His tone and detail suggested Dojo was one of Tesla’s most important projects, an active, thriving pillar of the company’s identity as an AI leader.

Less than a month later, Bloomberg dropped a bombshell: citing sources familiar with the matter, the outlet reported that Tesla had terminated its Dojo project entirely. Peter Bannon, the project’s leader, was leaving the company, roughly 20 Dojo team members had recently departed for a new startup called DensityAI, and the remaining staff were being reassigned to other projects.

A Complete About-Face

The speed of the reversal is hard to overstate. In the space of weeks, Tesla appears to have gone from publicly championing Dojo’s “spectacular” potential to quietly dismantling the team. If Bloomberg’s reporting is confirmed, it would mark the end of a program Musk once pitched as central to Tesla’s technological edge.

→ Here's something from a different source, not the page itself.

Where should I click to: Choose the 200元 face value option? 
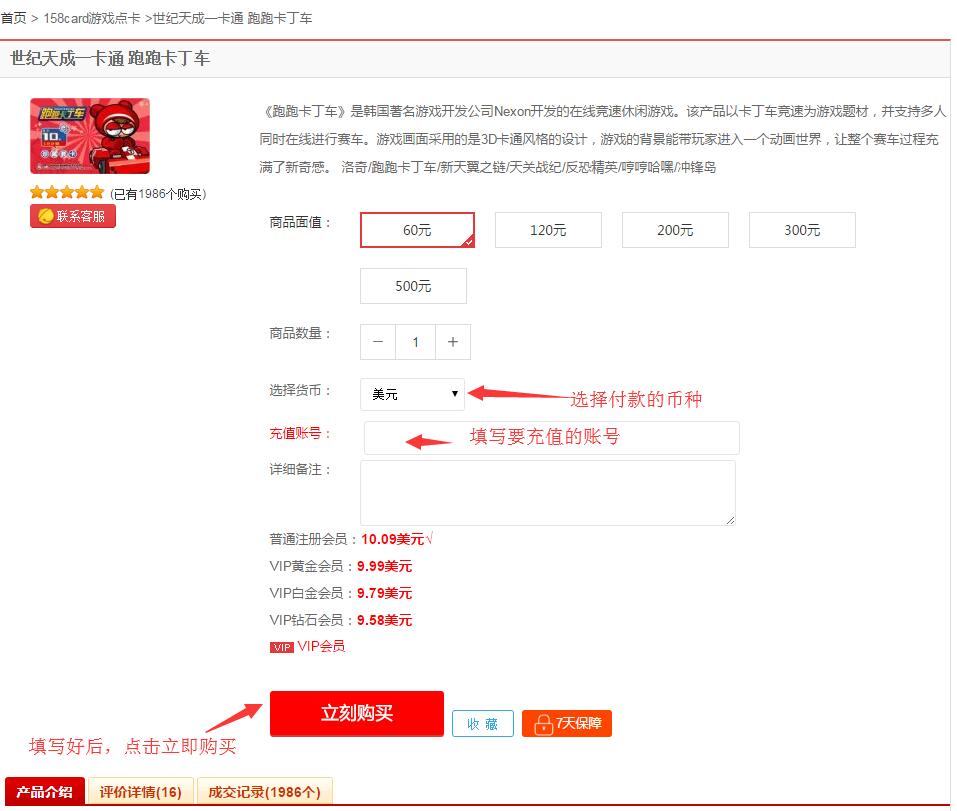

The Dojo project had already endured turbulence. It was widely seen as Tesla’s attempt to reduce reliance on Nvidia’s GPUs by building its own custom chips and training hardware. It was an expensive and technically risky strategy in a market dominated by chip giants. Losing talent to DensityAI, including key leaders, suggests mounting internal headwinds long before Bloomberg’s scoop.

On the July call, Musk fielded a question about whether his AI startup, xAI, might use Dojo. His answer was brimming with specifics and confidence.

“Dojo 2. We expect Dojo 2 to be operating at scale within the next year. At about 100 kh, 100 equivalents,” Musk said.

He went on: “And then AI Five, which is also really spectacular. I don’t use those words lightly. We hope to have the AI factory in production towards the end of next year. But that has a lot of potential.”